**Tasks and exercises:**
#1 Answer these questions from the article on regular expressions in PHP, one answer per line and marked the same way:
(a) As of which PHP version are the functions starting with "ereg" officially deprecated?
(b) Which modifier should be added to "preg" patterns where multibyte functionality is needed?
(c) What is the default value of the limit parameter of preg_filter()?
#2 Carry on the article on regular expressions in PHP from the point where it stops.

**Passage to read:**
start
Using Regular Expressions – Part 2 of 4 – Regex in PHP

php development

General

PHP has three sets of functions that allow you to work with regular expressions:

Functions that start with “ereg”

POSIX Extended Regular Expressions, mainly supported for backward compatibility with PHP 3 and officially deprecated as of PHP 5.3.0.

Functions that start with “mb_ereg”

POSIX Extended Regular Expressions that can work with multibyte characters. The “mb_ereg” functions are available in PHP 4.2.0 and later, but since they use the older POSIX regular expression flavor, they should also be considered deprecated.

Functions that start with “preg”

PHP wrappers for the PCRE (Perl-Compatible Regular Expressions) Library. PCRE offers significant advantages and advances over POSIX Extended Regular Expressions, so the “preg” functions should be used in all PHP code that uses regular expressions (the “/u” modifier should be added where multibyte functionality is needed). PHP includes PCRE by default as of PHP 4.2.0.

All of PHP’s “preg” functions require that you specify regular expressions as strings in the Perl syntax: initialized and terminated with the same character. For example:

$matchCount = preg_match('/geekology/', $haystack);

… or:

$matchCount = preg_match('%geekology%', $haystack);

The characters used to initialize and terminate a regular expression string should always be escaped with a backslash within the rest of the string:

$matchCount = preg_match('/http:\/\/www\.geekology\.co\.za\/blog\//', $haystack);

The PHP “preg” Functions

preg_filter():

mixed preg_filter ( mixed $pattern , mixed $replacement , mixed $subject [, int $limit = -1 [, int &$count ]] )

Perform a regular expression search and replace.

Returns an array if the $subject parameters is an array, or a string otherwise. If matches are found, the new $subject will be returned, otherwise $subject will be returned unchanged or NULL if an error occured.

  • pattern: The pattern to search for, as a string.
  • replacement: The string or an array with strings to replace. If this parameter is a string and the $pattern parameter is an array, all patterns will be replaced by that string. If both $pattern and $replacement parameters are arrays, each $pattern will be replaced by the $replacement counterpart. If there are fewer elements in the $replacement array than in the $pattern array, any extra $pattern will be replaced by an empty string.
  • subject: The input string.
  • limit: The maximum possible replacements for each pattern in each $subject string. Defaults to -1 (no limit).
end
**Dataset excerpt:**
start
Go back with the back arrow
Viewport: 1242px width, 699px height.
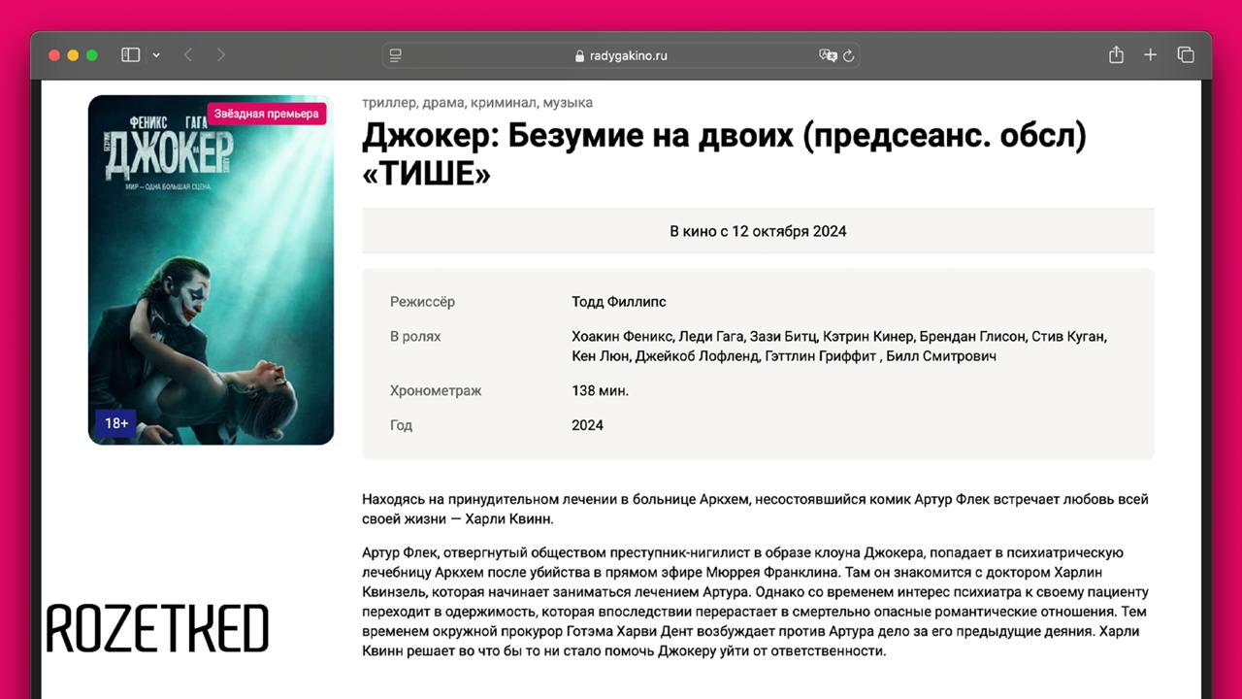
end
**Replies:**
#1
(a) PHP 5.3.0
(b) The "/u" modifier
(c) -1 (no limit)

#2
  • count: If specified, this variable will be filled with the number of replacements done.

preg_grep():

array preg_grep ( string $pattern , array $input [, int $flags = 0 ] )

Returns the array consisting of the elements of the $input array that match the given $pattern.

Returns an array indexed using the keys from the $input array.

  • pattern: The pattern to search for, as a string.
  • input: The input array.
  • flags: If set to PREG_GREP_INVERT, this function returns the elements of the input array that do not match the given $pattern.

preg_last_error():

int preg_last_error ( void )

Returns the error code of the last PCRE regex execution.

Returns one of the following constants:

  • PREG_NO_ERROR
  • PREG_INTERNAL_ERROR
  • PREG_BACKTRACK_LIMIT_ERROR
  • PREG_RECURSION_LIMIT_ERROR
  • PREG_BAD_UTF8_ERROR
  • PREG_BAD_UTF8_OFFSET_ERROR

preg_match_all():

int preg_match_all ( string $pattern , string $subject , array &$matches [, int $flags [, int $offset ]] )

Searches $subject for all matches to the regular expression given in $pattern and puts them in $matches in the order specified by $flags. After the first match is found, the subsequent searches are continued on from the end of the last match.

Returns the number of full pattern matches (which might be zero), or FALSE if an error occured.

  • pattern: The pattern to search for, as a string.
  • subject: The input string.
  • matches: Array of all matches in multidimensional array ordered according to flags.
  • flags: Can be a combination of the flags defined below (note that it doesn’t make sense to use PREG_PATTERN_ORDER together with PREG_SET_ORDER).
  • offset: Normally, the search starts from the beginning of the subject string. The optional parameter offset can be used to specify the alternate place from which to start the search (in bytes).

PREG_PATTERN_ORDER: Orders results so that $matches[0] is an array of full pattern matches, $matches[1] is an array of strings matched by the first parenthesized subpattern, and so on.

PREG_SET_ORDER: Orders results so that $matches[0] is an array of first set of matches, $matches[1] is an array of second set of matches, and so on.

PREG_OFFSET_CAPTURE: If this flag is passed, for every occurring match the appendant string offset will also be returned. Note that this changes the value of $matches in an array where very element is an array consisting of the matched string at offset 0 and its string offset into $subject at offset 1.

preg_match():

int preg_match ( string $pattern , string $subject [, array &$matches [, int $flags [, int $offset ]]] )

Searches $subject for a match to the regular expression given in $pattern.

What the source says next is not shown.